(Dataset entries)
= = = =

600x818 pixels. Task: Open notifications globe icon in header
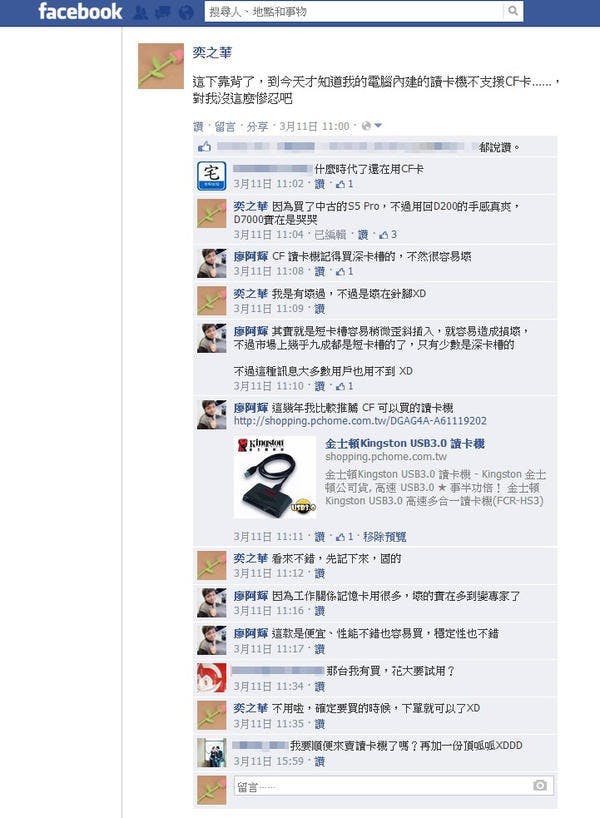[186, 12]
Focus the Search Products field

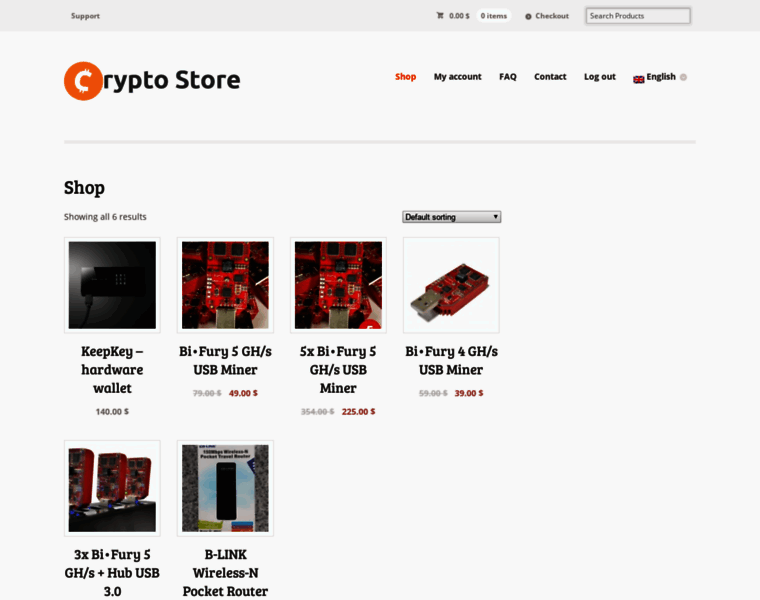coord(638,16)
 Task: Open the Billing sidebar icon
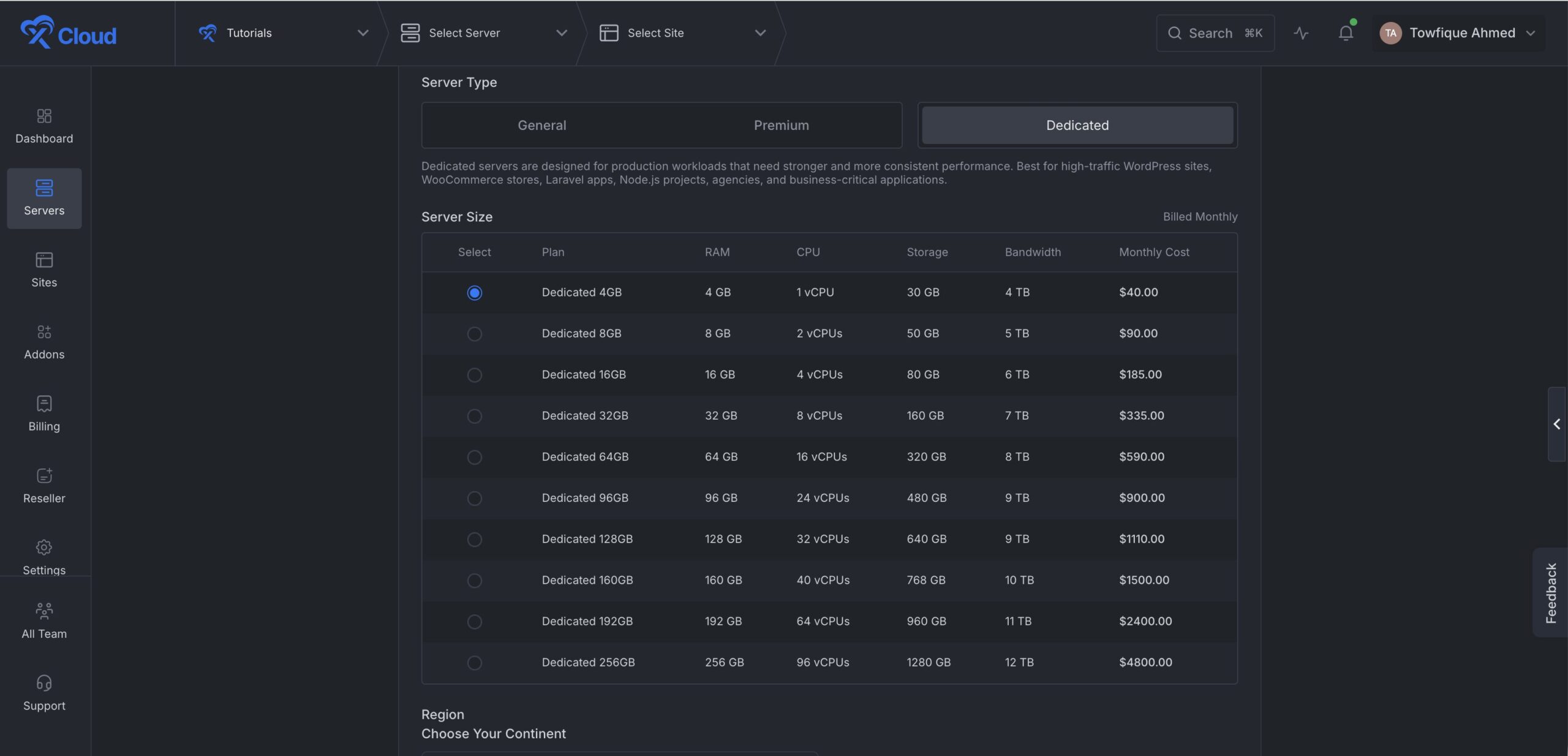point(44,404)
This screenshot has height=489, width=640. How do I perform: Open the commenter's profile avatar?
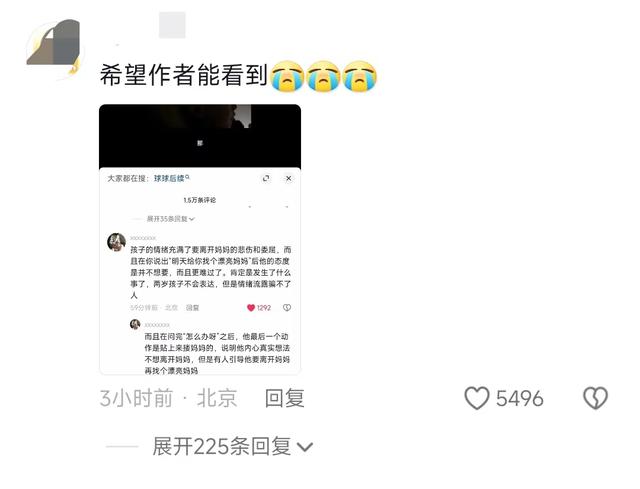[54, 48]
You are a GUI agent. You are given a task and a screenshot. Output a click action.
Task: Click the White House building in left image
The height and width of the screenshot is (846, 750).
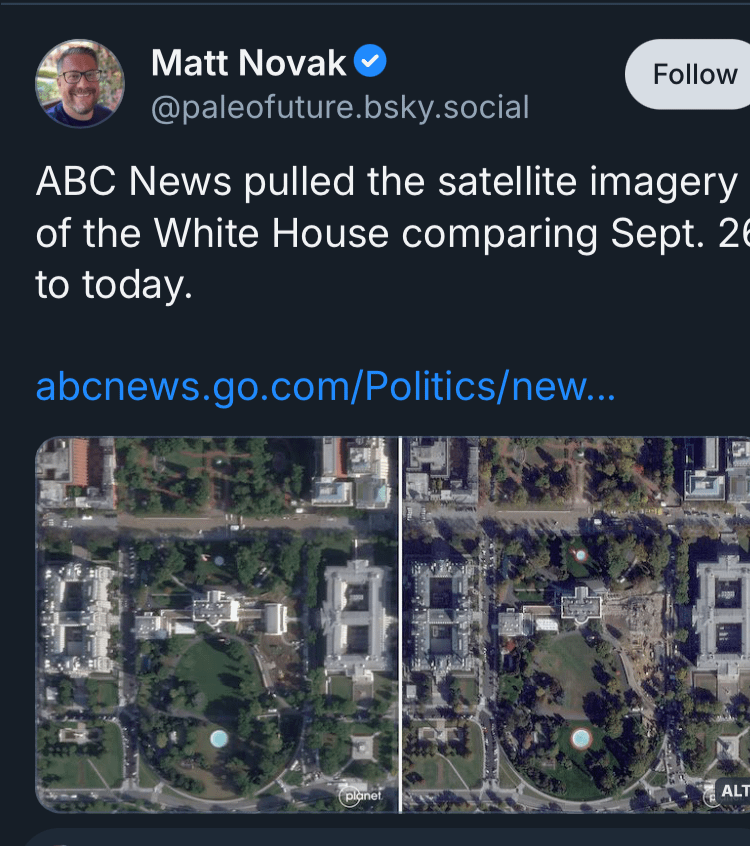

= = = =

(To do) Leave out the pictures and output the rest of the records exactly.

(Answer to this task)
600x818 pixels. Task: Open notifications globe icon in header
[186, 12]
Focus the Search Products field

coord(638,16)
 Task: Open the Billing sidebar icon
point(44,404)
This screenshot has height=489, width=640. How do I perform: Open the commenter's profile avatar?
[54, 48]
You are a GUI agent. You are given a task and a screenshot. Output a click action.
Task: Click the White House building in left image
The height and width of the screenshot is (846, 750).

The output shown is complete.